The authors' contention in the book is that we find ourselves in the grip of powerful modern ideologies. These ideologies first latch onto a worthy goal (such as prosperity in the face of extreme injustice and poverty, or security in the face of potential attack), then propose a means by which that goal can be reached (such as the operation of free markets, or weapons technology), and then seek to reshape the whole of reality in the service of those means. The means then function something like a traditional idol: we create something, we entrust ourselves to it, and then we find it seems to have a life of its own, demanding greater and greater sacrifices while the good things that the idol promised become more and more elusive.

[V]enerating a certain force or type of knowledge as something that by definition brings prosperity or security implies that in specific circumstances we may be prepared to place our lives under the control of such a power, a power that would not exist without our efforts. At the heart of that transfer of control may be a need for certainty, an urge to feel as though there is a power greater than us that can regulate our lives. It may be born out of fear that we have little or no control over our world. And for some today, following the dictates of the market, technology, or the state may offer that sense of security. But then the ultimate irony, the role reversal characteristic of idol worship, has been achieved: what we ourselves have created ends up controlling us. The instruments must be obeyed, even if they require sacrifices—such as damage to health, deterioration of the environment, the loss of privacy, the threat of unemployment, or the perilous undermining of peace. In principle, every ideology is able to summon its own tools or instruments, either forces or institutions, whose exacting demands elude scrutiny and critique (p.43-44).

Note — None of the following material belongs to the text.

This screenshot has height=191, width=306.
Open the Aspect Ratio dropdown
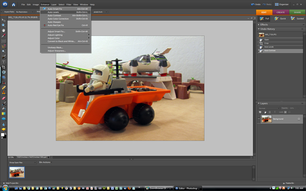24,12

Three contemporary ideologies dominate the book:

  1. Identity. When a group of people have their identity threatened, an ideology can emerge in which the preservation of their identity becomes an absolute end. Violence is employed to secure that end, but violence can become an idol, and there is soon no limit to the amount of violence that can be legitimately used in service of the goal. Examples of this ideology in practice are apartheid, Islamism, terrorism, most conflicts in the world today, and the Israel/Palestine conflict, in which "both sides adhere to a very similar ideology: the preservation of a people's identity and their threatened land" (p.79).
  2. Material progress and prosperity. In the face of widespread hardship, the operation of the free market is trusted as the saviour from poverty. This can become an idol.

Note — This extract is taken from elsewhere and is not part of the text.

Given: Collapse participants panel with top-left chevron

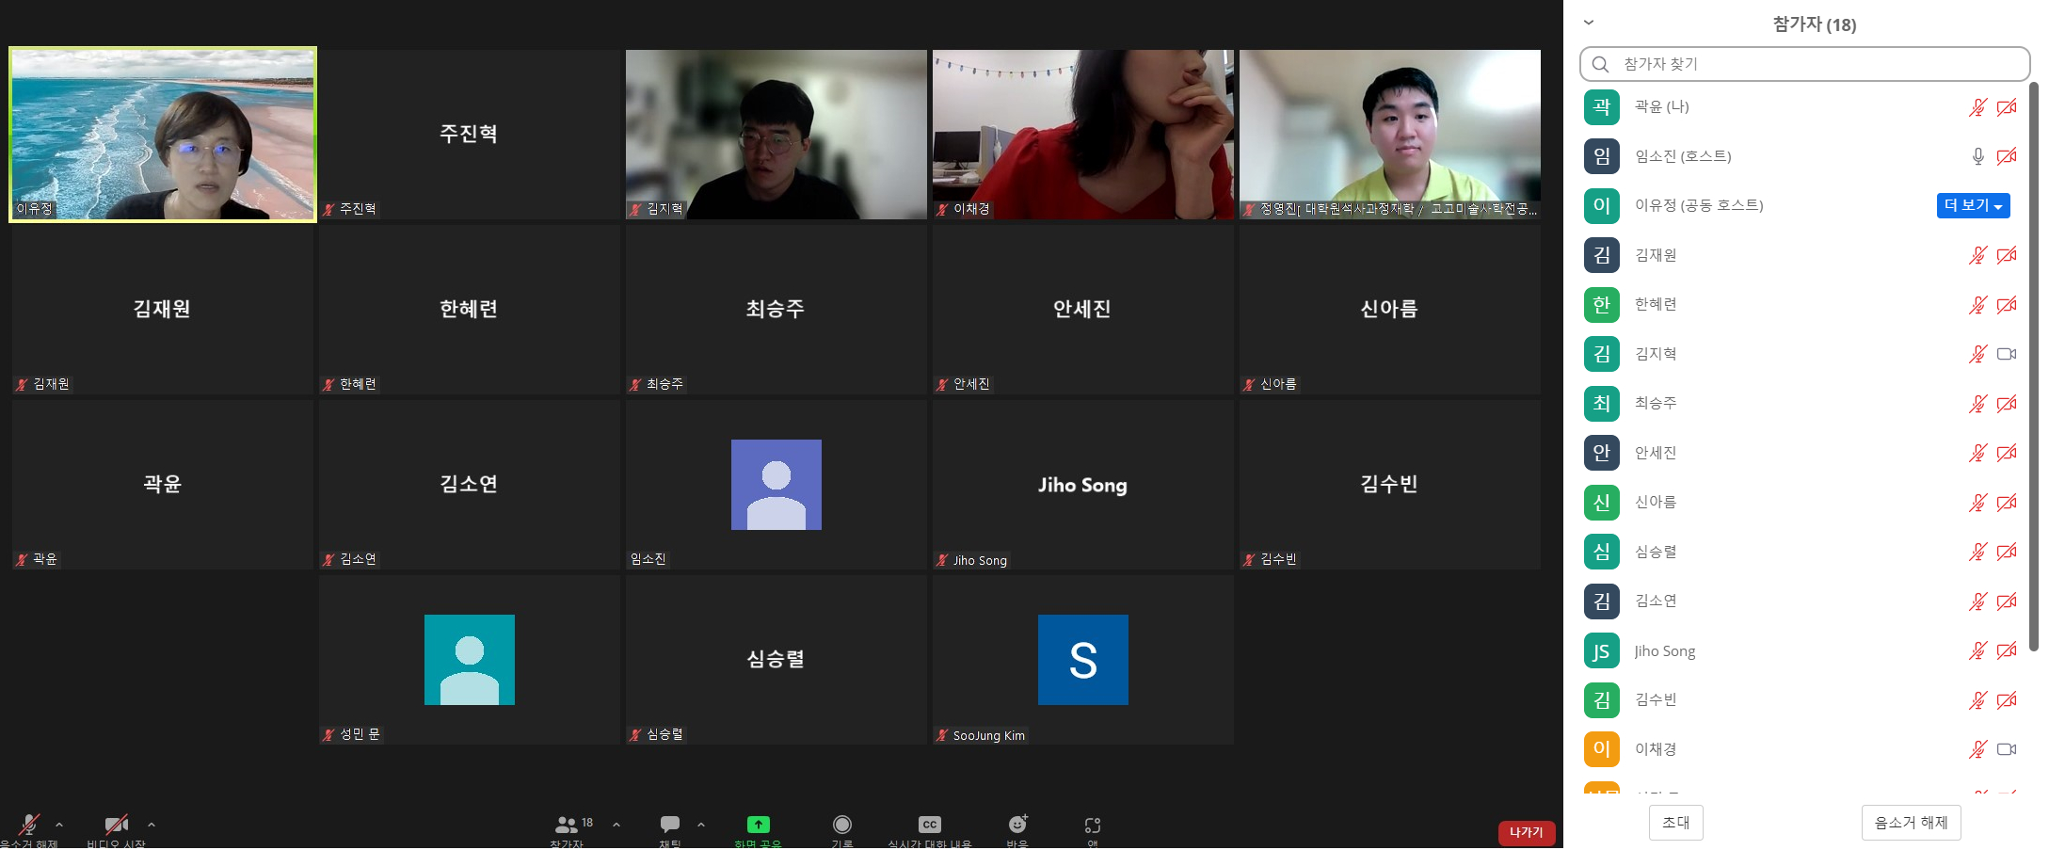Looking at the screenshot, I should click(1589, 23).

[W]e live, to a greater or lesser extent, in the grip of a powerful, largely Western ideology: the ideology of a restless commitment to unlimited material progress and prosperity (p.93).

Obsessed by an end (rising material prosperity), we have off-loaded our responsibility and allowed various forces, means, and powers in our society (such as untrammeled economic expansion) to become gods who dictate their wills to us (p.28).

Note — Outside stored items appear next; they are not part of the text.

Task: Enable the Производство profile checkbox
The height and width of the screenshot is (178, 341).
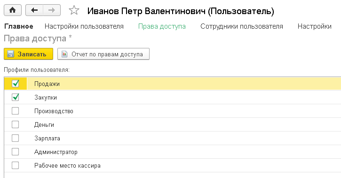Action: pos(15,111)
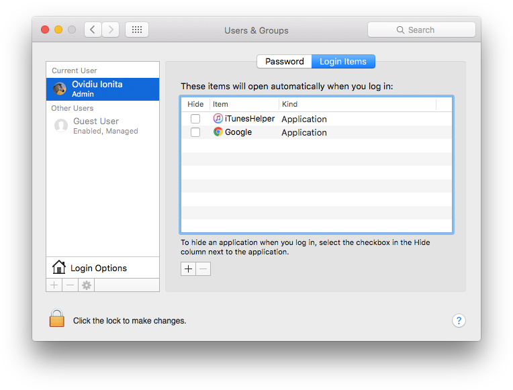Click the Search field
The image size is (513, 390).
(422, 30)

In addition, a remarkable sense of fear radiates from these [financial] markets, fear of what they might do to us. The predominant question today is, How do we behave as a corporation or as a nation so that our actions become acceptable in the eyes of the financial markets? The question in and of itself suggests that money and financial markets have taken on a life of their own: a feature of idolatry (p.97).

A remarkable table (p.158) shows how a blind adherence to this "market fundamentalism" has led to a host of undesirable outcomes, as a consequence of an obsession with those sectors of the economy that can increase in efficiency at the expense of those sectors of the economy that are "characterized by virtually fixed levels of productivity" (p.90). So the operation of the free market mechanism has led directly to "unemployment, environmental problems, stress … Increasing need for care; increasing inability to pay … Loss of home markets, increase of poverty" (p.158), and yet the only solution that seems available (particularly to the Coalition government in the UK!) is to sacrifice more and more to the free markets, in the hope that they will give us that prosperity that we long for.

  1. Guaranteed security. Following the Second World War, it was clear that there was a great need for security. Military power was trusted as the "idol" to give us security. And—particularly in the USA—this has been taken to extremes. The only answer to threats to security is to accumulate more and more weapons. The weapons end up controlling us.

The means take control. The strategy no longer holds the weapons in check. Instead, the progress of weapons technology determines the strategy (p.110).

Even when the accumulation of weapons ends up destroying the very freedom it was supposed to deliver, the answer is still to accumulate more weapons.

Absolute freedom requires absolute force to accomplish, secure, and guarantee that freedom. The end (freedom at all costs) justifies every possible means, including unprecedented force (such as unlimited military power, a profound curtailment of civil liberties, and the violation of international law). The requirements of that force gradually diminish, curtail, and ultimately destroy freedom (p.120).

The outcome is truly hideous.

"The subject matter of this book is hardly uplifting" (p.169), particularly when these ideologies are exacerbated by globalisation, or when they are seen to reinforce each other (as in the global arms trade) or to collide with each other (as in 9/11). What room is there for hope?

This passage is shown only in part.